** Exercise **
Count the lines below that contain the word "crossed" and give only the number.

(Dataset entries)
========
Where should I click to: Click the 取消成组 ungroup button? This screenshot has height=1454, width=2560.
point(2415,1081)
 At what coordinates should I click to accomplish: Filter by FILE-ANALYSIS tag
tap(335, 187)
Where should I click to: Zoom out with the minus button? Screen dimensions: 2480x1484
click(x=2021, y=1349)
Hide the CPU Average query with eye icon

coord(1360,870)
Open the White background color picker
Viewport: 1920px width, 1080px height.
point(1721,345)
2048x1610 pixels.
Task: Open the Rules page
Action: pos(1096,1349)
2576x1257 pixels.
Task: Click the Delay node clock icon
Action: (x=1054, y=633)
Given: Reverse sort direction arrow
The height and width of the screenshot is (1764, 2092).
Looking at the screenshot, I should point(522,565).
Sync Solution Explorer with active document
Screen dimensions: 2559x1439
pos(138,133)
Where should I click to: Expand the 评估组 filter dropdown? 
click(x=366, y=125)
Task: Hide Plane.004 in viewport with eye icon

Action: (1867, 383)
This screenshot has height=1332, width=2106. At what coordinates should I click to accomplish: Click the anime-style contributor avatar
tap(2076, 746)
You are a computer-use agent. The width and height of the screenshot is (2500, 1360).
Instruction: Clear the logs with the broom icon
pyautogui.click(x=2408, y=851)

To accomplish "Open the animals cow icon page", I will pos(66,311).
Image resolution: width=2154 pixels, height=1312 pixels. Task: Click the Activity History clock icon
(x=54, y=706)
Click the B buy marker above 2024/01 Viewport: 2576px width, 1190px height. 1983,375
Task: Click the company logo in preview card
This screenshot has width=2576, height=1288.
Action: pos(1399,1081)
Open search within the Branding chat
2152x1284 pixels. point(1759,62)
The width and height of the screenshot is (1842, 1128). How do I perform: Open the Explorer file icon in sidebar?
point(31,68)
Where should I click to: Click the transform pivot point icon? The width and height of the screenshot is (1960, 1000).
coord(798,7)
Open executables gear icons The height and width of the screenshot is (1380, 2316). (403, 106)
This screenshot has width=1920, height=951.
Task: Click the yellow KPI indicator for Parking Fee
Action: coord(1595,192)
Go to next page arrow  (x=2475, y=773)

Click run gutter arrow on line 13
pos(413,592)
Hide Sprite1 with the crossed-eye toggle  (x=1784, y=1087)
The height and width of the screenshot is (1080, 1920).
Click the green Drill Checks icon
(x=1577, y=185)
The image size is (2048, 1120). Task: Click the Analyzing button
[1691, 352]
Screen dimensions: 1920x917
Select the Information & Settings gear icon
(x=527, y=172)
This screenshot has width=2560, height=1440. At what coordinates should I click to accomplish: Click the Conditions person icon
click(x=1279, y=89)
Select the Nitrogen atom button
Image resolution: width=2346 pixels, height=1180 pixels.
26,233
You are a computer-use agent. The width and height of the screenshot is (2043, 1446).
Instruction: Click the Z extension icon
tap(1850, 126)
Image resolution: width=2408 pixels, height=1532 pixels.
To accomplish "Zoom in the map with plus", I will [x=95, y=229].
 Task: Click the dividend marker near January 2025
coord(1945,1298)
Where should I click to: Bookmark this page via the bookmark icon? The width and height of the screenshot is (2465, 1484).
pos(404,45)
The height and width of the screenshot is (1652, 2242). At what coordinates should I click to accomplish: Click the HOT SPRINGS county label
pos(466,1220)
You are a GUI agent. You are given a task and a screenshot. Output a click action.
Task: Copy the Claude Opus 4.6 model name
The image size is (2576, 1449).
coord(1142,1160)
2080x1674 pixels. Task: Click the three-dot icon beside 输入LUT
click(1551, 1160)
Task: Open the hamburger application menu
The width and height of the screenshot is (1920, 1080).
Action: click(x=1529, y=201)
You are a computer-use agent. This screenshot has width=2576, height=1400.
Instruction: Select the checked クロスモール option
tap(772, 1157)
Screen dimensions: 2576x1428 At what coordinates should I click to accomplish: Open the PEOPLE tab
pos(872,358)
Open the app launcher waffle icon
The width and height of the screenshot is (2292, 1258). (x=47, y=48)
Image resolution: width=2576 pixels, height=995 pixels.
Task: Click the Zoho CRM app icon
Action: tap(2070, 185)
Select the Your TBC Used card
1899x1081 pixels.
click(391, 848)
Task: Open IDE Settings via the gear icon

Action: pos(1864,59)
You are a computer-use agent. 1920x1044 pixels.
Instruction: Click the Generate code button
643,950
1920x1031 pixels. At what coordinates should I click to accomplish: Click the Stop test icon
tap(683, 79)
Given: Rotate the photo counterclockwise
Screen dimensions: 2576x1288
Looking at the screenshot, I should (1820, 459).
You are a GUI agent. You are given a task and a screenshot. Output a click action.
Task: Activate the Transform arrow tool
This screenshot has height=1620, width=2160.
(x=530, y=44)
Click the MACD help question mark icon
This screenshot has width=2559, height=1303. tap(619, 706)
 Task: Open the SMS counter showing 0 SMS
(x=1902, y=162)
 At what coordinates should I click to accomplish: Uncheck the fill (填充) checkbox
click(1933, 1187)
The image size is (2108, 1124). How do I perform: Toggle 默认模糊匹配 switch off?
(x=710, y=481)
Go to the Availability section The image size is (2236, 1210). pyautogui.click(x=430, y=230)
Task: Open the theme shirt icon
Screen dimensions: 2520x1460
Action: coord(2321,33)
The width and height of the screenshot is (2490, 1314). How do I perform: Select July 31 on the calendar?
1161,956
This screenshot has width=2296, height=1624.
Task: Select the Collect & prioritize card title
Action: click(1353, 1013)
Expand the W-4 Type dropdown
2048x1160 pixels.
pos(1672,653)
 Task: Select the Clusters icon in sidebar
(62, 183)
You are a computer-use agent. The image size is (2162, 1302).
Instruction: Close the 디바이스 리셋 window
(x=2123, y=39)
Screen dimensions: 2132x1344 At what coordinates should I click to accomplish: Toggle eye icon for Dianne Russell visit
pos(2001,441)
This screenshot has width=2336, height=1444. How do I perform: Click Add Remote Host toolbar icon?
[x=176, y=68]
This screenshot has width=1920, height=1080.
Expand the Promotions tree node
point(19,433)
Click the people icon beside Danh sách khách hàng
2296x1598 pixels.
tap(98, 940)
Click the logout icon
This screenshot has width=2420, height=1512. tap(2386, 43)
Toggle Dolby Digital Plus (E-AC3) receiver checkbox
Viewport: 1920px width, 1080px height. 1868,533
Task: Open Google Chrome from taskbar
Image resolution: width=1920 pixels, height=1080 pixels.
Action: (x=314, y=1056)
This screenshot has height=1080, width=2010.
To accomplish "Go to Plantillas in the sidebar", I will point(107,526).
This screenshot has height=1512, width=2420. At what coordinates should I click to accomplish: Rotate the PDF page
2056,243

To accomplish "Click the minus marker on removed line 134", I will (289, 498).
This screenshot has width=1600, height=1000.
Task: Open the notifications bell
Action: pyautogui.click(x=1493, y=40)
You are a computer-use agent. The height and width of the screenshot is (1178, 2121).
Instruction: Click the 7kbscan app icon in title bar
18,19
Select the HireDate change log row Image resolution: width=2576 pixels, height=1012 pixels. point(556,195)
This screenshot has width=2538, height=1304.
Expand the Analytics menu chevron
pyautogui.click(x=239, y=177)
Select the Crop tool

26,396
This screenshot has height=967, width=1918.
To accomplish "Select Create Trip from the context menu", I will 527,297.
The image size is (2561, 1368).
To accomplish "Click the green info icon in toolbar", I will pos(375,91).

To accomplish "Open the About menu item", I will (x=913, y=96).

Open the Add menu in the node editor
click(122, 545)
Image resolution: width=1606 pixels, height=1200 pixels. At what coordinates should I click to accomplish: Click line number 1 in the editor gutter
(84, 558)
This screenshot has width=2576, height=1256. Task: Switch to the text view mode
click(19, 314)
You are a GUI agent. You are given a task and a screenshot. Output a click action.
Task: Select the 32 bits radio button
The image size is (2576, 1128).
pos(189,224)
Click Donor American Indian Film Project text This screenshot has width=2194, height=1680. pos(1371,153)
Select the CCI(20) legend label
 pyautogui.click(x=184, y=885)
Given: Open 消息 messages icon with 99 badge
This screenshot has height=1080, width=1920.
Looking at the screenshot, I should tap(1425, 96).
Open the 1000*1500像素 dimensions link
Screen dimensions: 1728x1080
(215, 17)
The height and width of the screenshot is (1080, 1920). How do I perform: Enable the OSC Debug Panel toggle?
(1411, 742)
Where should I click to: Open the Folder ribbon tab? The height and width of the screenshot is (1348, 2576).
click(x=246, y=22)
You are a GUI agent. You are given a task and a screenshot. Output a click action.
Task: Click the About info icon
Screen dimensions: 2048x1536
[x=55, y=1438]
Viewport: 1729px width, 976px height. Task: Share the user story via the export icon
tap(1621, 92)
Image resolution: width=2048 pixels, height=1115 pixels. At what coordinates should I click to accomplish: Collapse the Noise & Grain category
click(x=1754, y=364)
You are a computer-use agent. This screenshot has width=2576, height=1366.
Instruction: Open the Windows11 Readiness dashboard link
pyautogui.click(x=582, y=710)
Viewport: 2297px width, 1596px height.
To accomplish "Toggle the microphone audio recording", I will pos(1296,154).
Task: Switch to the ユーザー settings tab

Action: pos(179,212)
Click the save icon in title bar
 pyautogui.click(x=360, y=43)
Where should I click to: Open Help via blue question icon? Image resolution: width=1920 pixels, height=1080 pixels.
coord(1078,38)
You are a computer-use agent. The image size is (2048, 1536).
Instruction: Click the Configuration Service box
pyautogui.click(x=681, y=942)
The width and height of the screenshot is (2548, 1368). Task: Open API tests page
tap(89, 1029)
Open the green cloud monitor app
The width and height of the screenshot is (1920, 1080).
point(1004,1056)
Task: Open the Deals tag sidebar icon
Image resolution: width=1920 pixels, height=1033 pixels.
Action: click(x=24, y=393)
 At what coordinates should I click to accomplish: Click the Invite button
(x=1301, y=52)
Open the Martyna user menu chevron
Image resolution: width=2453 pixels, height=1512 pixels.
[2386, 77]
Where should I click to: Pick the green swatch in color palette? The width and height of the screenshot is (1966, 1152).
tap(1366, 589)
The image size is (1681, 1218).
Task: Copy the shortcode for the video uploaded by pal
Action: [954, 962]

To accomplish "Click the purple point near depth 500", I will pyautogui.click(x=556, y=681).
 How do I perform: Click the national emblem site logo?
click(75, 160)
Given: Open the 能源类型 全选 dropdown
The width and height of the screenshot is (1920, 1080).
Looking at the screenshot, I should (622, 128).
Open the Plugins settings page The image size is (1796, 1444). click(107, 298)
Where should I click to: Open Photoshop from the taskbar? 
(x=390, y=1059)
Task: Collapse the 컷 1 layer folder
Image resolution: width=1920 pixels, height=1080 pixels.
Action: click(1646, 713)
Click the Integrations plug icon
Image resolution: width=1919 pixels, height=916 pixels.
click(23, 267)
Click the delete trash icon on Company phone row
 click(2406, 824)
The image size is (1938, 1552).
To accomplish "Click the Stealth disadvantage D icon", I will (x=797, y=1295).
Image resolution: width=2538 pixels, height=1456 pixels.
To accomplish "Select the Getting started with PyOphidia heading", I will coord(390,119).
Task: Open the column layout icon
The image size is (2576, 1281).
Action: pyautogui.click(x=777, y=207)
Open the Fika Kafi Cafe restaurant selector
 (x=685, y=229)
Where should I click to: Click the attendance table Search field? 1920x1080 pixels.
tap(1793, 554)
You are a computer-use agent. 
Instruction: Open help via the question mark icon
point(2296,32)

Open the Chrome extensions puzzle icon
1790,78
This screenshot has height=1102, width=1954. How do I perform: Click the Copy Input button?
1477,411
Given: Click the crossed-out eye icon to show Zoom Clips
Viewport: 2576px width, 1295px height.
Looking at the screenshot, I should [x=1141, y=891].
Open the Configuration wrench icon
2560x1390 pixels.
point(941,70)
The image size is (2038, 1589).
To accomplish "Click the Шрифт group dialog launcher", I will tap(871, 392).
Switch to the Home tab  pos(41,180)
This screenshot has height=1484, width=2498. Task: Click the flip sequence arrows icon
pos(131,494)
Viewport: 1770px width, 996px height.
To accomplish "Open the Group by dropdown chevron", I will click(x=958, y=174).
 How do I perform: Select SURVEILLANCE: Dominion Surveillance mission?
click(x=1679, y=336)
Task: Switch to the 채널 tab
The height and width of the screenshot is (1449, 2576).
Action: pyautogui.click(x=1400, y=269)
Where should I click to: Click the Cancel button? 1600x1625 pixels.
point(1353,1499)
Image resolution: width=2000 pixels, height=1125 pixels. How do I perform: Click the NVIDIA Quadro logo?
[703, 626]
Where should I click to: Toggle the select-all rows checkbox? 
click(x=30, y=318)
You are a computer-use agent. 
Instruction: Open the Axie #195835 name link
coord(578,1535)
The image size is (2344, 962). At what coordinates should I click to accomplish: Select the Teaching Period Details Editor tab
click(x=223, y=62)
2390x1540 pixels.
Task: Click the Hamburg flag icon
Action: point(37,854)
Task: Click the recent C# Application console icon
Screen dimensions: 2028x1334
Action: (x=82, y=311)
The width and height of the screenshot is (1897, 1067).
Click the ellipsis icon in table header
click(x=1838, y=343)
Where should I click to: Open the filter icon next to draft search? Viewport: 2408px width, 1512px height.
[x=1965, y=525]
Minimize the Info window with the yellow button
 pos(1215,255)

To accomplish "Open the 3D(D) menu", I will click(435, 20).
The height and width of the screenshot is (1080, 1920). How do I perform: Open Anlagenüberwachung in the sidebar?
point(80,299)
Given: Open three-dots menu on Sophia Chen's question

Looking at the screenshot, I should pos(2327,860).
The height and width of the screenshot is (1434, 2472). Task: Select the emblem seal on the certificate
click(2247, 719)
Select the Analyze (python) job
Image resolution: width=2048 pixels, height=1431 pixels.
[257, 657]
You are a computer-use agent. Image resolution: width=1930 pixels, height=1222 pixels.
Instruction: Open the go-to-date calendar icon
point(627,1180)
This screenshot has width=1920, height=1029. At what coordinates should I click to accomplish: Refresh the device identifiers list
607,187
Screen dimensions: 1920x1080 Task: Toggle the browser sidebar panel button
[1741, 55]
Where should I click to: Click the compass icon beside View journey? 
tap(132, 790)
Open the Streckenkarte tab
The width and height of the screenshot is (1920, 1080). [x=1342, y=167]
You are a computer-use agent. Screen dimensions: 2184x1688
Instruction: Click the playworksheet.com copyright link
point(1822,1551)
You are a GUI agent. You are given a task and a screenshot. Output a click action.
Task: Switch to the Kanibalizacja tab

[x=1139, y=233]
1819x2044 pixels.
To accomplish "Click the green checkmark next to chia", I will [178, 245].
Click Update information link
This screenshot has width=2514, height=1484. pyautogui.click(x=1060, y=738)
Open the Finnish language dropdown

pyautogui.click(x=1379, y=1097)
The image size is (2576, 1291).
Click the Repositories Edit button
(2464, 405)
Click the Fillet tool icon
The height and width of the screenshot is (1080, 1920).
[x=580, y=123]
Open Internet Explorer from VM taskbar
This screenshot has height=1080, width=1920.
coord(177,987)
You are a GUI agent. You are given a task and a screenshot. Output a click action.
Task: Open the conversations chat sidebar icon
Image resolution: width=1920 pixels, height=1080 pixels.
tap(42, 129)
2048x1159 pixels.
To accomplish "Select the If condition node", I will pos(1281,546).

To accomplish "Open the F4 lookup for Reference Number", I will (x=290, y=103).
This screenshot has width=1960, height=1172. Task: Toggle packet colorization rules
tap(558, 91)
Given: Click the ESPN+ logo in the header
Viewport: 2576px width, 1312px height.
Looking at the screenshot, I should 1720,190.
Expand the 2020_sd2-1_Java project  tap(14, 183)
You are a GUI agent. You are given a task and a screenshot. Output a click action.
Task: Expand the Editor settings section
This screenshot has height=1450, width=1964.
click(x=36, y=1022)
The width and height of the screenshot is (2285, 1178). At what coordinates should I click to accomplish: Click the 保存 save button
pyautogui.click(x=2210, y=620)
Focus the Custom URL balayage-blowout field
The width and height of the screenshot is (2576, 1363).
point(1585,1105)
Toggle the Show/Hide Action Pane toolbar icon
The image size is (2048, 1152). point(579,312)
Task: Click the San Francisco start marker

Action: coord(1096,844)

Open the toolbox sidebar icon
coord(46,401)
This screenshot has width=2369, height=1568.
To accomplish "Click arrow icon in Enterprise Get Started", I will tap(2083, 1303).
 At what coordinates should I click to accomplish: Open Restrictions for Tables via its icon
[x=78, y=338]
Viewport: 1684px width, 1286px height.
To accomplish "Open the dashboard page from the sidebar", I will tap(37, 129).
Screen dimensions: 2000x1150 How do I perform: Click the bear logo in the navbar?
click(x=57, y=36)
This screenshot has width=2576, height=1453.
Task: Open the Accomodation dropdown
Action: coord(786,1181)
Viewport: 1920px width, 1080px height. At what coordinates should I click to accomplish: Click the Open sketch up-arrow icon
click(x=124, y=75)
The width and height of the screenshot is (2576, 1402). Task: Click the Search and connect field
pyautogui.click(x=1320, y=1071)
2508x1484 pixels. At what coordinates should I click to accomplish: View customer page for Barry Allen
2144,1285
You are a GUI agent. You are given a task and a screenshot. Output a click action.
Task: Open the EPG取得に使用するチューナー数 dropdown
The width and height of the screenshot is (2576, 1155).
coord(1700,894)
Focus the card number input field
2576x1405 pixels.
========
** Reply **
2